Der Grundsatz der Demokratie, der, wie u. a. in der Präambel des EU‑Vertrags, in Art. 2 EUV sowie in der Präambel der Charta der Grundrechte der Europäischen Union ausgeführt wird, zu den grundlegenden Werten gehört, auf die die Union sich gründet, und das mit dem Instrument der Europäischen Bürgerinitiative spezifisch verfolgte Ziel, die demokratische Funktionsweise der Union zu verbessern, indem jedem Bürger ein allgemeines Recht auf Beteiligung am demokratischen Leben eingeräumt wird, erfordern es vielmehr, eine Auslegung des Begriffs des Rechtsakts zugrunde zu legen, die Rechtsakte wie den Beschluss zur Aufnahme von Verhandlungen über den Abschluss einer internationalen Übereinkunft mit einschließt, die unbestreitbar eine Änderung der Rechtsordnung der Union herbeiführen soll.

(vgl. Rn. 35-37)

2.      Die Regelungen über die Europäische Bürgerinitiative enthalten keinen Anhaltspunkt dafür, dass es undenkbar wäre, mit der Bürgerbeteiligung den Erlass eines Rechtsakts zu verhindern. Gewiss muss der intendierte Rechtsakt nach Art. 11 Abs. 4 EUV und Art. 2 Nr. 1 der Verordnung Nr. 211/2011 über die Bürgerinitiative zwar der Umsetzung der Verträge dienen, dies ist jedoch durchaus der Fall bei Rechtsakten, die die Verhinderung des Abschlusses von internationalen Abkommen zum Gegenstand haben, mit denen die Rechtsordnung der Union geändert werden soll.

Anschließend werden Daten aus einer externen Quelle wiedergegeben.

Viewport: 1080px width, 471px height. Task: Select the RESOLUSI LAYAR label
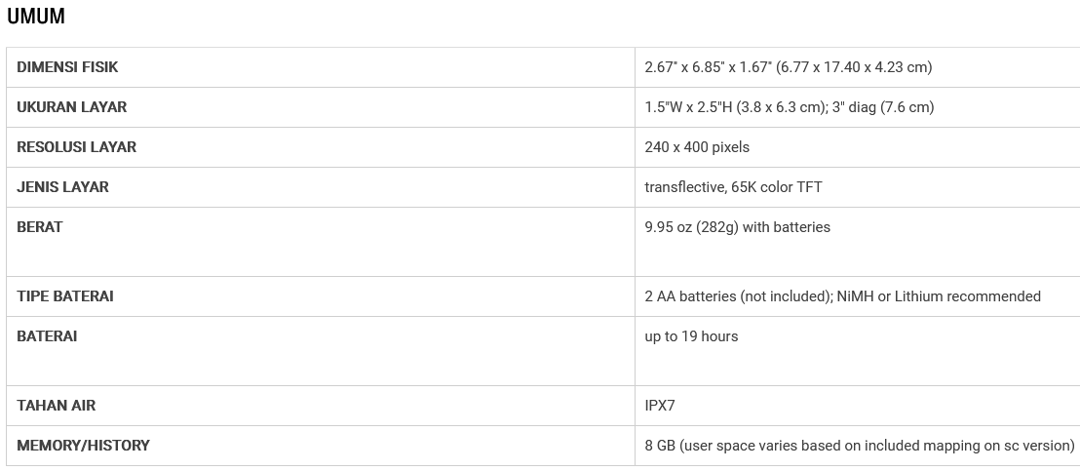tap(76, 147)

Insoweit schließt das mit dem Verfahren der Europäischen Bürgerinitiative verfolgte Ziel der Beteiligung am demokratischen Leben der Union offenkundig die Möglichkeit ein, zu beantragen, dass geltende Rechtsakte ganz oder teilweise geändert oder aufgehoben werden. Somit besteht auch kein Grund, Rechtsakte, die auf die Aufhebung eines Beschlusses abzielen, mit dem der Aufnahme von Verhandlungen über den Abschluss eines internationalen Abkommens zugestimmt wird, wie auch Rechtsakte, mit denen die Unterzeichnung und der Abschluss eines solchen internationalen Abkommens verhindert werden soll, die unbestreitbar autonome Rechtswirkungen besitzen und gegebenenfalls eine angekündigte Änderung des Unionsrechts verhindern, von der demokratischen Debatte auszuschließen.

Des Weiteren ist der Vorschlag einer Europäischen Bürgerinitiative, die von einer Einmischung in den Gang eines laufenden Rechtssetzungsverfahrens weit entfernt ist, mit der dem Rat empfohlen wird, das Verhandlungsmandat für ein internationales Abkommen aufzuheben und eine anderes internationales Abkommen nicht abzuschließen, Ausdruck der wirksamen Beteiligung der Unionsbürger am demokratischen Leben der Union und stellt das von den Verträgen gewollte institutionelle Gleichgewicht nicht in Frage.